Quantization Toolkit API

[中文]

Calibrator Class

Initialization

Calibrator(quantization_bit, granularity='per-tensor', calib_method='minmax')

Arguments

  • quantization_bit (string):

    • ‘int8’ for full int8 quantization.

    • ‘int16’ for full int16 quantization.

  • granularity (string):

    • If granularity = ‘per-tensor’(default), there will be one exponent per entire tensor.

    • If granularity = ‘per-channel’, there will be one exponent for each channel of a convolution layer.

  • calib_method (string):

    • If calib_method = ‘minmax’(default), the threshold is derived from the minimum and maximum values of the layer outputs from calibration dataset.

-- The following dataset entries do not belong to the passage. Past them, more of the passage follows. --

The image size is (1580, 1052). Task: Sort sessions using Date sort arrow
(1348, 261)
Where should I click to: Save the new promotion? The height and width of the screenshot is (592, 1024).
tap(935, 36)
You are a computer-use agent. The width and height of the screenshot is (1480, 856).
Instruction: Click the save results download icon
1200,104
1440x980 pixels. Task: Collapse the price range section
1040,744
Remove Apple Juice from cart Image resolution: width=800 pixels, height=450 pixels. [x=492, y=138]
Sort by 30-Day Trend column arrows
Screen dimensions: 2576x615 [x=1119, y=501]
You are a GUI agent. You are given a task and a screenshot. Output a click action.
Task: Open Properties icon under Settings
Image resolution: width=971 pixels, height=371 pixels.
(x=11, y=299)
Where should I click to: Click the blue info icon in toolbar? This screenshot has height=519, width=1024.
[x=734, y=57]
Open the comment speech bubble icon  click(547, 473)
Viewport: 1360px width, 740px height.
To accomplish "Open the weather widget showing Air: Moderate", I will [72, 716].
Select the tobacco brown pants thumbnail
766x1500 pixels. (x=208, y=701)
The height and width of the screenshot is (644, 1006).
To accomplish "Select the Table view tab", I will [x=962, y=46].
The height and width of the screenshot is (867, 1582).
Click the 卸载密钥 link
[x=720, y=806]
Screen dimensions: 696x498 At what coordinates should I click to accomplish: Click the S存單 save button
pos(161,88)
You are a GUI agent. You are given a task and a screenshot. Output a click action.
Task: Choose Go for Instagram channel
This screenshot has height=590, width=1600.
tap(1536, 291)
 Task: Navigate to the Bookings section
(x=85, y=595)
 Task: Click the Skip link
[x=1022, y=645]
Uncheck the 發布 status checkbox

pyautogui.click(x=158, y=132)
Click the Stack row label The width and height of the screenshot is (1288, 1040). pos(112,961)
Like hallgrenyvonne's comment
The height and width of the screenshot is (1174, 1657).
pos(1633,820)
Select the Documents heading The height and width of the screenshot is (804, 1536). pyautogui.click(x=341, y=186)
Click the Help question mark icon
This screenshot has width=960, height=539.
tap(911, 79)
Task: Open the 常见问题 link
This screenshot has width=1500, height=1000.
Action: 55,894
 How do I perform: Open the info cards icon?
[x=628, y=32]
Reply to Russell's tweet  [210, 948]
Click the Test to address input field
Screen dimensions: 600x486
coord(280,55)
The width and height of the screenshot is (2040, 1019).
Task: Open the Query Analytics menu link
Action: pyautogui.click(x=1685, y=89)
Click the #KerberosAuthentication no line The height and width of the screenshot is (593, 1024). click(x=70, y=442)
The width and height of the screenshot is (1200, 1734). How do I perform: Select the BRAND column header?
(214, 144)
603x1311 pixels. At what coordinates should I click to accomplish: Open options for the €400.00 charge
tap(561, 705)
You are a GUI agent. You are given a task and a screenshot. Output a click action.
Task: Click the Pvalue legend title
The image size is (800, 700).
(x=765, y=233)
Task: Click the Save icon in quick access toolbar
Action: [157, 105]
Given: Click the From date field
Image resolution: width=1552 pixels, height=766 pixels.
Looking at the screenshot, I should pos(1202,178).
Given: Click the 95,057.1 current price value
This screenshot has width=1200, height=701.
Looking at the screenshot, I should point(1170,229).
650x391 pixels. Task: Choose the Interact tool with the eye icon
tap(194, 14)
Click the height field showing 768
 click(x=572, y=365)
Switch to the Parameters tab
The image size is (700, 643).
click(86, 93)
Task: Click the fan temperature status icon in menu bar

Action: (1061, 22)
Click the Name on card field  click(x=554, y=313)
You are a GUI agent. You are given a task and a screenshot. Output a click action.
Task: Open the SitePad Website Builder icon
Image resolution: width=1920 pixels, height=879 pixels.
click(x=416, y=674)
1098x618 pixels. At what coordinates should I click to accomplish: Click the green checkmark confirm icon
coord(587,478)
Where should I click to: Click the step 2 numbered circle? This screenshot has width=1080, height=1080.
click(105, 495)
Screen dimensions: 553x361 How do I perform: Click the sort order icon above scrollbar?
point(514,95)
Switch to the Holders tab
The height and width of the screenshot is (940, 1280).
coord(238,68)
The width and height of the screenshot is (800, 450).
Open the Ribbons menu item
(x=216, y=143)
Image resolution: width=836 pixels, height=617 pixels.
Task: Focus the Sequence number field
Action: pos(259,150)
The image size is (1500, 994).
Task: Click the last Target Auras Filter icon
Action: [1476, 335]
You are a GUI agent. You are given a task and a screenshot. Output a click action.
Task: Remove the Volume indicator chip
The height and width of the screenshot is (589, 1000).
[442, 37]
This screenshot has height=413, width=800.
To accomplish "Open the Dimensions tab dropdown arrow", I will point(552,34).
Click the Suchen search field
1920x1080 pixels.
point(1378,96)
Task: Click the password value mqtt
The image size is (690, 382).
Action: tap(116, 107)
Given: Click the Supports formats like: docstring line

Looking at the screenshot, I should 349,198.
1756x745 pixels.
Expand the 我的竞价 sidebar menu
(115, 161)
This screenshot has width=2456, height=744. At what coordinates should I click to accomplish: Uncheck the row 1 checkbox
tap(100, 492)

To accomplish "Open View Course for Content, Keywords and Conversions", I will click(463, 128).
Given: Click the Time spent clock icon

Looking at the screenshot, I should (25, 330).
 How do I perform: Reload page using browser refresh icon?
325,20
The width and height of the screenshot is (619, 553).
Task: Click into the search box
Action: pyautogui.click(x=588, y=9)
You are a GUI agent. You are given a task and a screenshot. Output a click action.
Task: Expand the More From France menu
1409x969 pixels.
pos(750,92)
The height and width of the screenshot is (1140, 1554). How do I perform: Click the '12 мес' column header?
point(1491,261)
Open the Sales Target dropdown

    • If calib_method = ‘entropy’, the threshold is derived from Kullback-Leibler divergence (KL divergence).

check_model method

Calibrator.check_model(model_proto)

Checks the compatibility of your model.

Argument

  • model_proto (ModelProto): An FP32 ONNX model.

Return

  • -1: The model is incompatible.

set_method method

Calibrator.set_method(granularity, calib_method)

Configures quantization.

Arguments

  • granularity (string):

    • If granularity = ‘per-tensor’, there will be one exponent per entire tensor.

    • If granularity = ‘per-channel’, there will be one exponent for each channel of a convolution layer.

  • calib_method (string):

    • If calib_method = ‘minmax’, the threshold is derived from the minimum and maximum values of the layer outputs from calibration dataset.

    • If calib_method = ‘entropy’, the threshold is derived from Kullback-Leibler divergence (KL divergence).

set_providers method

Calibrator.set_providers(providers)

Configures the execution provider of ONNX Runtime.

Argument

  • providers (list of strings): An execution provider in the list, for example ‘CPUExecutionProvider’, and ‘CUDAExecutionProvider’.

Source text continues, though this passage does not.